__Brano__.
________________

Tra gli elementi più innovativi e deliberatamente rischiosi di questa stagione c’è l’introduzione anticipata di Abby, personaggio centrale nel secondo capitolo del videogioco. Se nel gioco il suo ingresso avveniva in maniera dirompente, spiazzando il giocatore e costringendolo a rivedere i propri assunti morali attraverso un cambio di prospettiva radicale, la serie sceglie una strada diversa: l’umanizzazione progressiva del personaggio sin dalle prime puntate.

Decisione narrativa che ha consentito di costruire un arco empatico più graduale e meno respingente, evitando il rigetto emotivo che molti giocatori hanno provato inizialmente. Abby non viene più presentata come “l’altro” antagonista, ma come una figura complessa, mossa da ferite e motivazioni che, seppur differenti, rispecchiano quelle di Ellie che arricchisce la serie di una risonanza tematica maggiore e pone lo spettatore davanti a un dilemma etico più profondo, ovvero: la comprensione può coesistere con il rifiuto? L’empatia può sopravvivere alla vendetta?

Il racconto si snoda così su due binari paralleli — quello di Ellie e quello di Abby — che si intrecciano, riflettono e infine si scontrano come due facce dello stesso trauma. I loro percorsi sono consecutivi e profondamente speculari dal momento che entrambe sono vittime e carnefici, guidate dalla perdita e dalla convinzione di agire per un bene superiore e per un senso di giustizia personale. La struttura della serie diventa quindi un vero e proprio dispositivo etico e filosofico che sospende il giudizio morale ed esplorare la zona grigia delle motivazioni umane.

Dal punto di vista dello stile, la seconda stagione conserva e intensifica l’estetica contemplativa già presente nella prima. L’uso di lunghi silenzi, paesaggi desolati e inquadrature statiche non serve solo a costruire un’atmosfera post-apocalittica, ma riflette lo stato interiore dei personaggi, il loro vuoto emotivo, le loro disgregazioni psicologiche.

________________

__Materiale di studio__.

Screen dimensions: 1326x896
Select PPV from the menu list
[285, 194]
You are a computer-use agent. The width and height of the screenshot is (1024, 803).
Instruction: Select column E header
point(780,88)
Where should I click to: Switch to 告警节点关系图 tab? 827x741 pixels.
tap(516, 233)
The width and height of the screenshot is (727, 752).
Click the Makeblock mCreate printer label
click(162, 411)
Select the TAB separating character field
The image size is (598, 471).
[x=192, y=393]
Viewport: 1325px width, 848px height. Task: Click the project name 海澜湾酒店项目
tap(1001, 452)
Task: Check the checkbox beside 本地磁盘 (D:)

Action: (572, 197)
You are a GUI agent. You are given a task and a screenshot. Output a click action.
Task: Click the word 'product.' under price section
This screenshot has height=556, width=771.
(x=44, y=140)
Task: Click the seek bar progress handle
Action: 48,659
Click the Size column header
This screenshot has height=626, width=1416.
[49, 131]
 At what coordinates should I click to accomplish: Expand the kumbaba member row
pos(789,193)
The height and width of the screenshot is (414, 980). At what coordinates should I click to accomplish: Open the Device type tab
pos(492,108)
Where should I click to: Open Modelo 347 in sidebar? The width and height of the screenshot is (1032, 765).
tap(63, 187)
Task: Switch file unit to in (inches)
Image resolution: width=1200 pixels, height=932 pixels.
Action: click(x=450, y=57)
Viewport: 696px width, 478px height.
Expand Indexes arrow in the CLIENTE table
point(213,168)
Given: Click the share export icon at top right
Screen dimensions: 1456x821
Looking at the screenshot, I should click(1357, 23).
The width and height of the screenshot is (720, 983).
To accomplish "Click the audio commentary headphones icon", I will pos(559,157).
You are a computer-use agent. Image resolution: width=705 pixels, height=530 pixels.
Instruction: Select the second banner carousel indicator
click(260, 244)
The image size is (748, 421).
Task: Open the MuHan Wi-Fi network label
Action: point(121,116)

________________

__Consegna__. Riporta senza modifiche la parte del brano che si apre con le parole contenenti "Decisione narrativa che" e si chiude con "sopravvivere alla vendetta?". I dati costituiscono un materiale a sé, distinto dal brano.

__Risultato__.
Decisione narrativa che ha consentito di costruire un arco empatico più graduale e meno respingente, evitando il rigetto emotivo che molti giocatori hanno provato inizialmente. Abby non viene più presentata come “l’altro” antagonista, ma come una figura complessa, mossa da ferite e motivazioni che, seppur differenti, rispecchiano quelle di Ellie che arricchisce la serie di una risonanza tematica maggiore e pone lo spettatore davanti a un dilemma etico più profondo, ovvero: la comprensione può coesistere con il rifiuto? L’empatia può sopravvivere alla vendetta?